Collaborating with Emahoy prior to her death last March at the age of ninety-nine years old, with access to a trove of manuscripts and cassettes which she carried with her in 1986 as she entered into exile in Jerusalem, now the archival label Mississippi Records which bids to fill in our collective blanks has unearthed a gem in the form of the esteemed pianist’s first vocal album. Composed and recorded between 1977 and 1985, sung directly into a boombox at her family’s home in Addis Ababa, the music captures with nostalgia and foreboding the heartaches and uncertainties prompted by the Ethiopian Red Terror, a period of violent political repression carried out by the Derg regime against its opponents. Odes to her motherland and evocations of the meadows and the sky are offset by overcast clouds, presentiments of exile and memories of her lost childhood as chattering birds and the creaking of her piano bench buttress her pliant yet heartfelt and sometimes dolorous voice, with Emahoy singing in Amharic over the familiar shifts of her piano.

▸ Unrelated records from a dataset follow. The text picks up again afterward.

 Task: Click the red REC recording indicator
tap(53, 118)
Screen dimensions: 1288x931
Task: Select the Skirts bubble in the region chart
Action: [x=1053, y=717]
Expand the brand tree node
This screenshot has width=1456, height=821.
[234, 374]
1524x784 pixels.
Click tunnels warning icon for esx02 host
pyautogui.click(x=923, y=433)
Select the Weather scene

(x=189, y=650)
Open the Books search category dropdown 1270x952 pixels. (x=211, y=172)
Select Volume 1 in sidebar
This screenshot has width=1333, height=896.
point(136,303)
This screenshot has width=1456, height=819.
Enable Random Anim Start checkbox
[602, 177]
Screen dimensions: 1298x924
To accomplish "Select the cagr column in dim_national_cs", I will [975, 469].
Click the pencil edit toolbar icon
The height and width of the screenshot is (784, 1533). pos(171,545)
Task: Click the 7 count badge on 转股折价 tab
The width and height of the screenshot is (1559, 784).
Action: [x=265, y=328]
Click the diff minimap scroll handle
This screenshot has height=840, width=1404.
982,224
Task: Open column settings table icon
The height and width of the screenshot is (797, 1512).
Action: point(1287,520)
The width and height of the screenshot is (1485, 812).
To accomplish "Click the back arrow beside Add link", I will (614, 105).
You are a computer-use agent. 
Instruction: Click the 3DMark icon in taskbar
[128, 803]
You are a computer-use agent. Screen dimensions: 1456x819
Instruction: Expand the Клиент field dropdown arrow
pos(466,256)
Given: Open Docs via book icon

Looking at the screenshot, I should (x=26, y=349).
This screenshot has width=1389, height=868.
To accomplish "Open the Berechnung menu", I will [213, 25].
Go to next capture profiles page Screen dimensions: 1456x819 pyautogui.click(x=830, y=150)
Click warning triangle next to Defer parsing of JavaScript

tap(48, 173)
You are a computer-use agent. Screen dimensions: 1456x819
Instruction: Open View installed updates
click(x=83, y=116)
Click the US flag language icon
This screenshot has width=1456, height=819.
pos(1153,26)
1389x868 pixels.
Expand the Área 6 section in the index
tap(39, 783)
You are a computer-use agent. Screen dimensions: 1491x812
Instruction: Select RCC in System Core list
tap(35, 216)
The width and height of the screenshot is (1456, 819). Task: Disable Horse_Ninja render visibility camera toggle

In fact Emahoy produced and released a small run of these Souvenirs back in 2013, sold in the form of a compact disc exclusively via her monastery’s gift shop. Following her funeral in Jerusalem last March, as Cyrus Moussavi of Mississippi Records and the pianist and scholar Thomas Feng pored over hundreds of manuscripts and sixty-four cassette tapes, they discovered scores of liturgical songs and Alvin Lucier-style dubs, plus the original Souvenirs masters. It transpired that the gift shop version of Souvenirs had been digitised about ten percent too fast, so to mark Emahoy’s hundredth year the vocal suite gets a deluxe reissue, with a gold cover, a sixteen-page booklet and lyric translations by Ermias Zemichael, restoring an overlooked chapter of her art in all of its plaintive and sensuous glory.